YOUR TASK:
Output the line containing "Image resolution: width=1080" and each line after it through the end of the data, exactly as written, with pictures left out.

Items from a data source
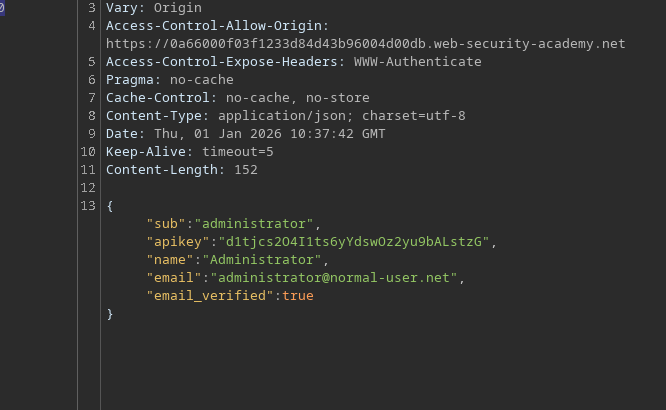Click the "sub" JSON key
666x410 pixels.
(166, 224)
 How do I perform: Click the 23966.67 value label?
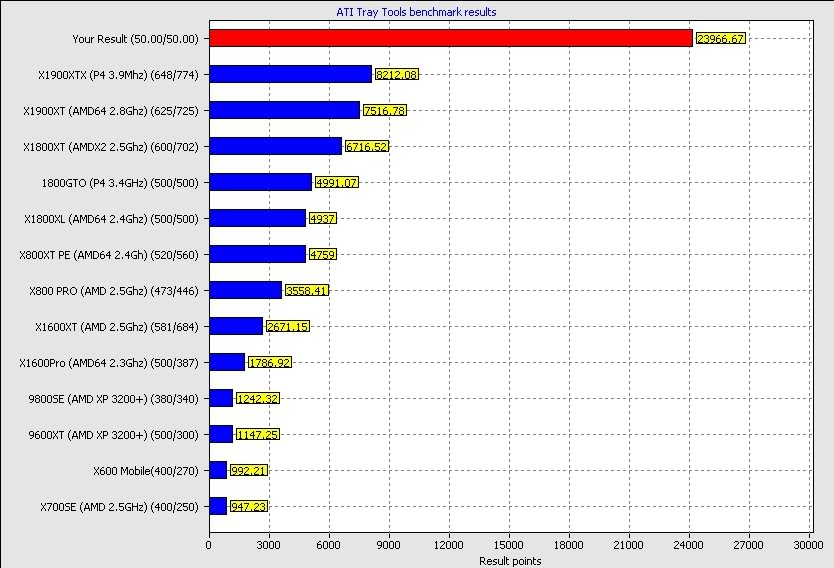coord(720,39)

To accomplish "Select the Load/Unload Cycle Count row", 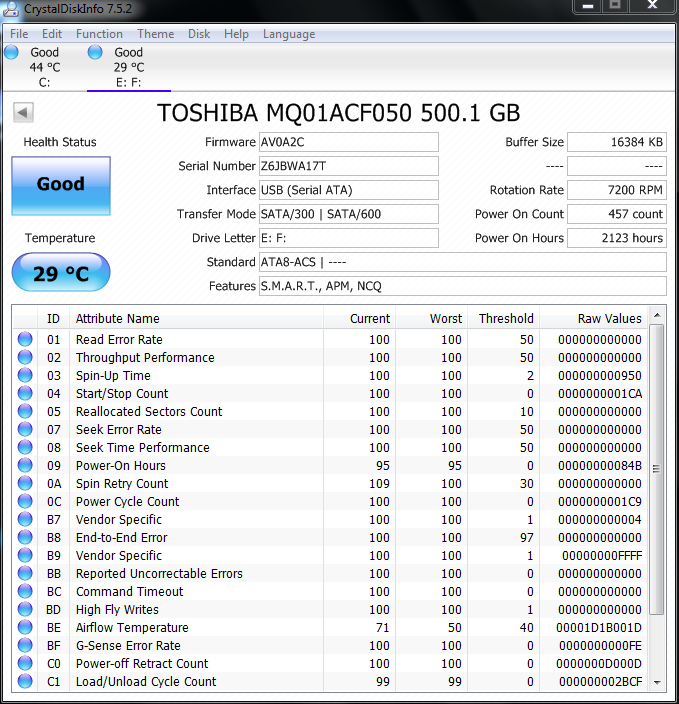I will point(146,682).
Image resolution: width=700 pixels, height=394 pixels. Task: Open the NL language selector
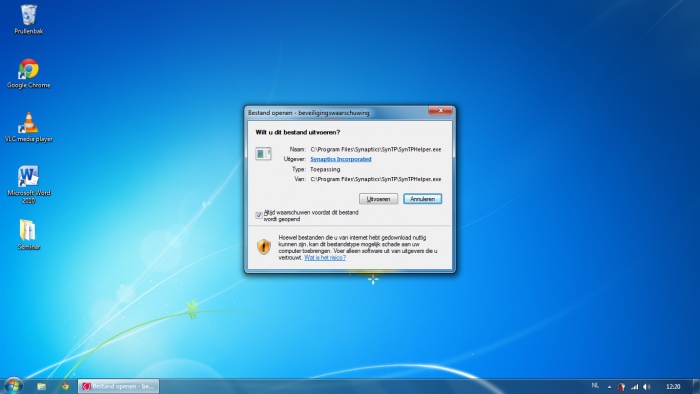click(595, 386)
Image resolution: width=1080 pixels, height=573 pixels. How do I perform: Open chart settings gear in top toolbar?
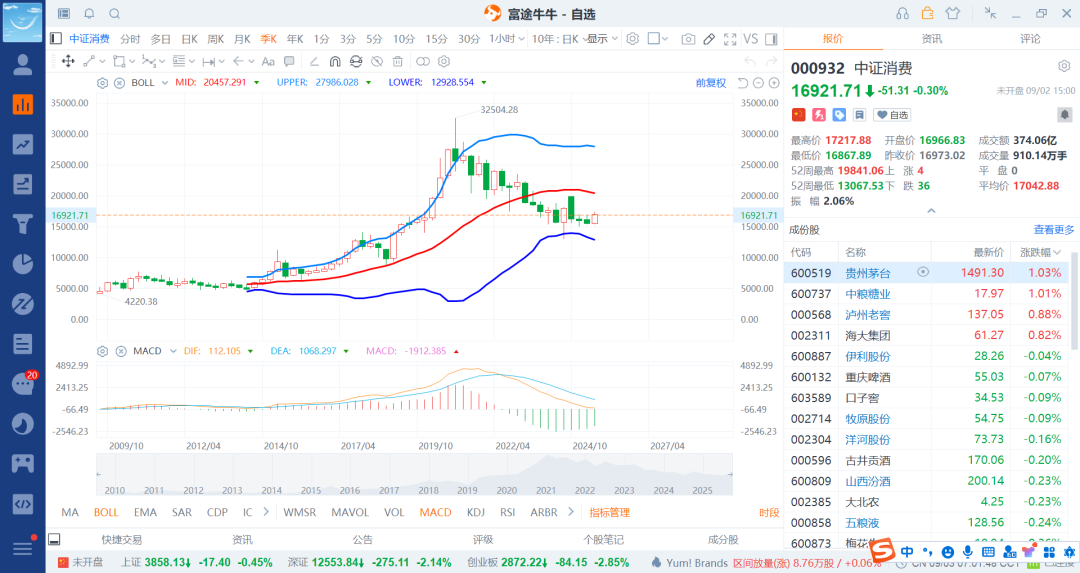point(632,39)
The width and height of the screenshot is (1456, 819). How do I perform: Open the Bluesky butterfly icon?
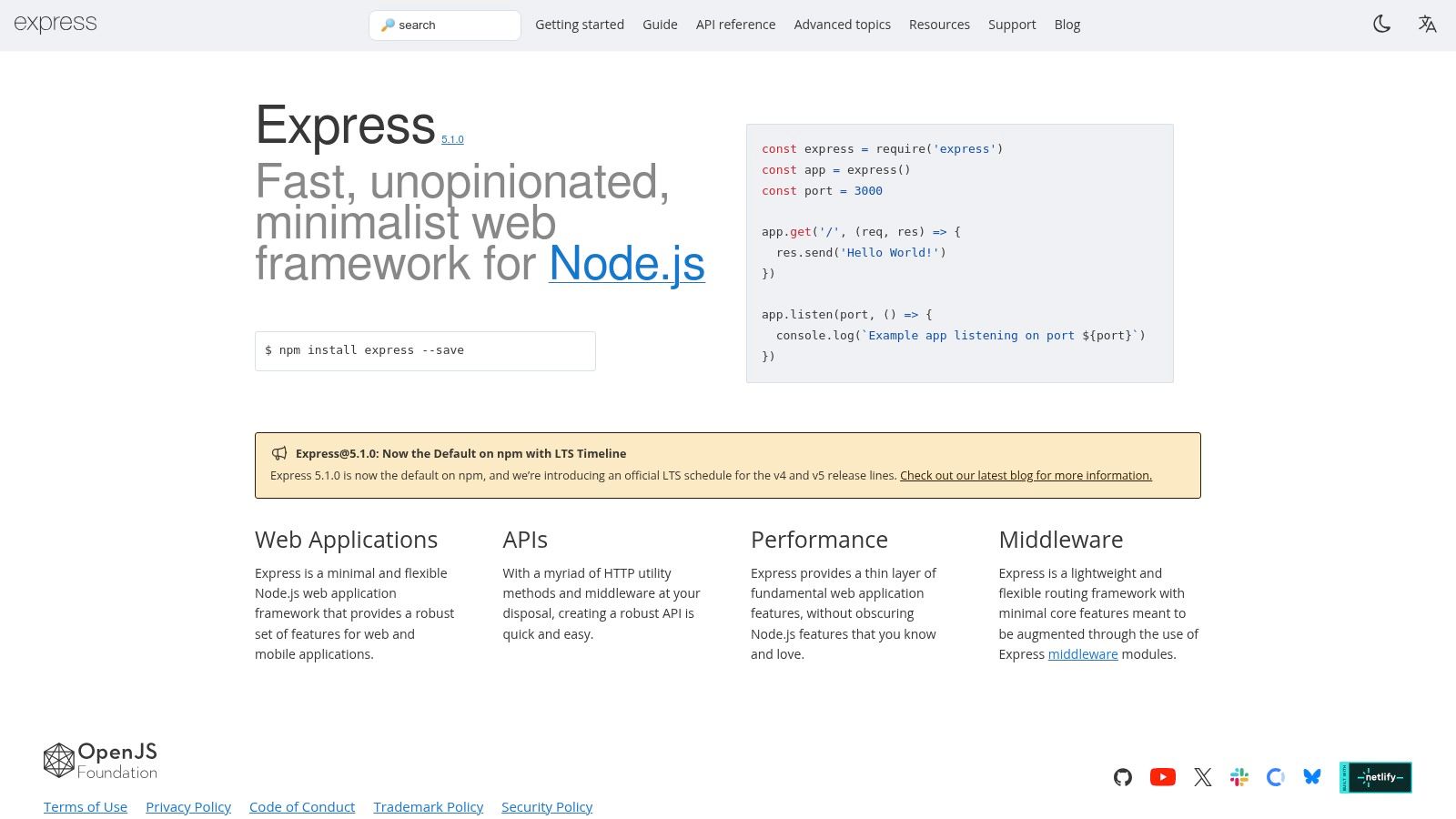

YOUR RESPONSE:
Image resolution: width=1080 pixels, height=573 pixels. How do I perform: Open chart settings gear in top toolbar?
point(632,39)
The width and height of the screenshot is (1456, 819). How do I perform: Open the Bluesky butterfly icon?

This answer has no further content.